TASK REQUIREMENTS |
A: Name every artist in the text on the Anton Wilhelm Amo art project who is described as making or showing work in it.
B: Carry on the text about the Anton Wilhelm Amo art project from the point where it stops.

PAGE TEXT |
════════
16 international artists and groups were invited to respond to the philosophical thought of Anton Wilhelm Amo in largely newly produced works. Curatorially, the project charts a trajectory primarily on and around his philosophical and legal proposals in relation to the thing-in-itself, the living body and soul discourse, the legal rights of people of African origin in the 18th century as much as today, the politics of naming, as well as engage with more complexe narrations of the history of the Enlightenment project. All these being issues that Prof. Amo tackled in his academic writings.

THE FACULTY OF SENSING – Thinking With, Through, and by Anton Wilhelm Amo is not a philosophy thesis. It is an art project. It is a journey, an investigation into that which has been, that which once was, that which could have been – an approach to the work and life of Anton Wilhelm Rudolph Amo Afer Guinea. In reality, in imagination, and in speculation.

By questioning the environment Anton Wilhelm Amo grew up in and spaces that we still share with him today, Akinbode Akinbiyi embarked on a journey through the region to conduct a photographic search for vestigial remains.

Adama Delphine Fawundu shares this interest in trans-historical connections, working with water as the connecting element that flows through a spatial installation composed of photographs, videos, and an artist book. Following Anton Wilhelm Amo’s theory that it is only the living organic body that can feel and that the soul cannot, Kitso Lynn Lelliott has created a videographic portrait of environments from Amo’s life journey in Ghana and Germany. A second chapter tackles the shortcomings of re-enacting from a position of absence. Starting with targeted interrogations that flank the exhibition’s spatial course, Anna Dasović focuses on the empty spaces and deliberate omissions that have shaped Amo’s biography and perception of his work, questioning thereby the prevailing criteria of canonization.
════════
DATA PROVIDED |
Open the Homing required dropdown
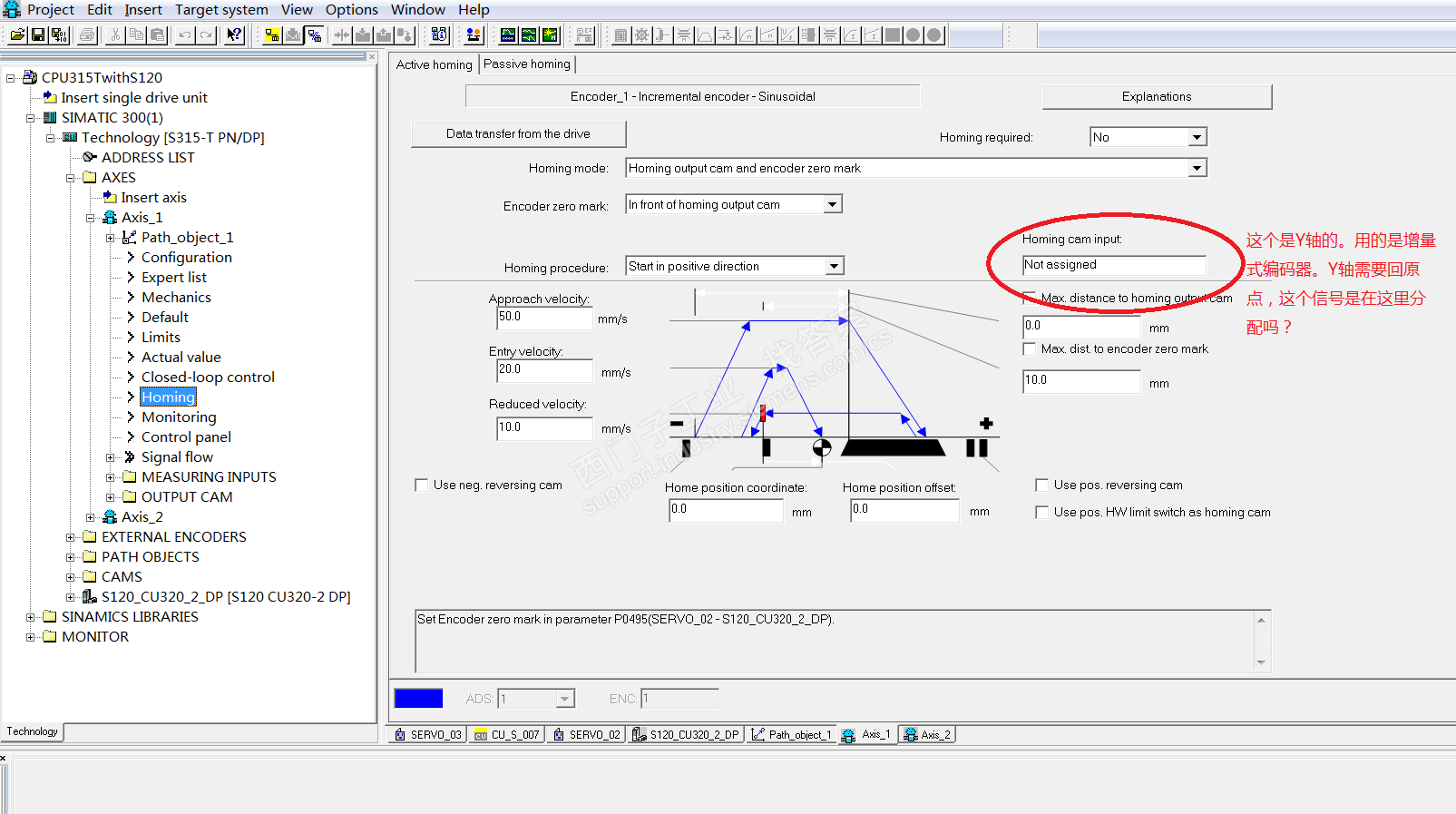 pos(1197,137)
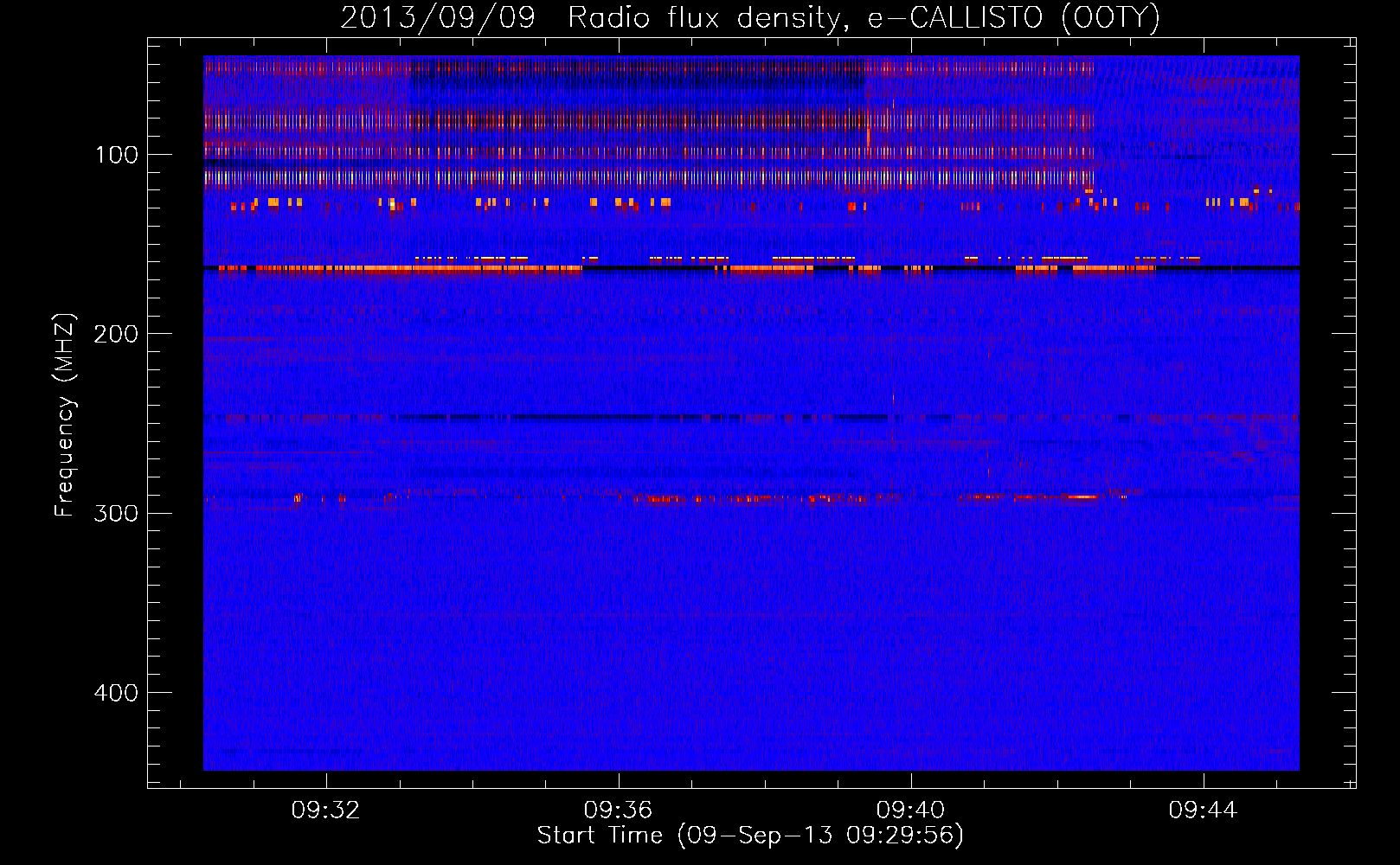Click the 09:44 time axis label

click(x=1203, y=811)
════════
ANSWER LIST |
A: Akinbode Akinbiyi, Adama Delphine Fawundu, Kitso Lynn Lelliott, Anna Dasović

B:
Bernard Akoi-Jackson | Photo: Raisa Galofre
Bernard Akoi-Jackson | Photo: Raisa Galofre
Bernard Akoi-Jackson | Photo: Raisa Galofre
Bernard Akoi-Jackson | Photo: Raisa Galofre
Adama Delphine Fawundu | Photo: Raisa Galofre
Adama Delphine Fawundu | Photo: Raisa Galofre
Adama Delphine Fawundu | Photo: Raisa Galofre
Adama Delphine Fawundu | Photo: Raisa Galofre
Andcompany&Co | Photos: Raisa Galofre
Andcompany&Co | Photos: Raisa Galofre
Antje Majewski & Olivier Guesselé-Garai| Photo: Raisa Galofre
Antje Majewski & Olivier Guesselé-Garai| Photo: Raisa Galofre
Antje Majewski & Olivier Guesselé-Garai| Photo: Raisa Galofre
Antje Majewski & Olivier Guesselé-Garai| Photo: Raisa Galofre
Theo Eshetu | Photo: Raisa Galofre
Theo Eshetu | Photo: Raisa Galofre
Resolve Collective | Photo: Raisa Galofre
Resolve Collective | Photo: Raisa Galofre
Resolve Collective | Photo: Raisa Galofre
Resolve Collective | Photo: Raisa Galofre
Resolve Collective | Photo: Raisa Galofre
Resolve Collective | Photo: Raisa Galofre
Kitso Lynn Lelliott | Photo: Raisa Galofre
Kitso Lynn Lelliott | Photo: Raisa Galofre
Antje Majewski | Photo: Raisa Galofre
Antje Majewski | Photo: Raisa Galofre
Olivier Guesselé-Garai | Photo: Raisa Galofre
Olivier Guesselé-Garai | Photo: Raisa Galofre
Lungiswa Gqunta | Photo: Raisa Galofre
Lungiswa Gqunta | Photo: Raisa Galofre

In another form, RESOLVE Collective too have tackled the aporias, gaps, and contradictions that shaped Amo’s life, philosophical oeuvre, and reception of his work. The resulting project Programming Im/Passivity (2020) attempts to translate Amo’s theoretical positions into sensory and artistic processes, with the observers becoming involved as active participants in a workshop-library environment. Bernard Akoi-Jackson’s contribution is a song dedicated to Anton Wilhelm Amo, the lyrics of which were translated by Rahinatu Taiba Ibrahim into Nzema language. The work deals with the period of Amo’s life after his return to Ghana in 1747 and his dedication to gardening herbs.

With a room plan made of barbed tape and treated fabrics, Benisiya Ndawoni II (2020) by Lungiswa Gqunta addresses structural violence, migration, and the forced movement of Black people. Questions of exclusion and everyday discrimination are likewise the starting point for the Olivier Guesselé-Garais poem “Their Eyes Were Watching Cop” (2015/2020), here reinterpreted in the form of an installation. Claudia Martínez Garay assembles drawings, prints, and paintings into a visual narrative that links back to heritage, displacement, and racism while also referring back to one-sided definitions of modernity and the problematic relationship of Black and Brown bodies to (cultural) institutions. These are issues that have also motivated Patricia Kaersenhout in her artistic and activist practice for many years. As part of the exhibition, Kaersenhout is showing the series While we Were Kings and Queens (2020), in which she examines the trauma of colonial oppression that stands in flagrant contradiction to the proclaimed ideals of the Enlightenment.

In his multimedia installation Decolonizing Knowledge (2020), Adjani Okpu-Egbe bridges the gap between Amo’s work, person, and a proposed alternative canon developed in collaboration with renowned thinkers, academics, and artists.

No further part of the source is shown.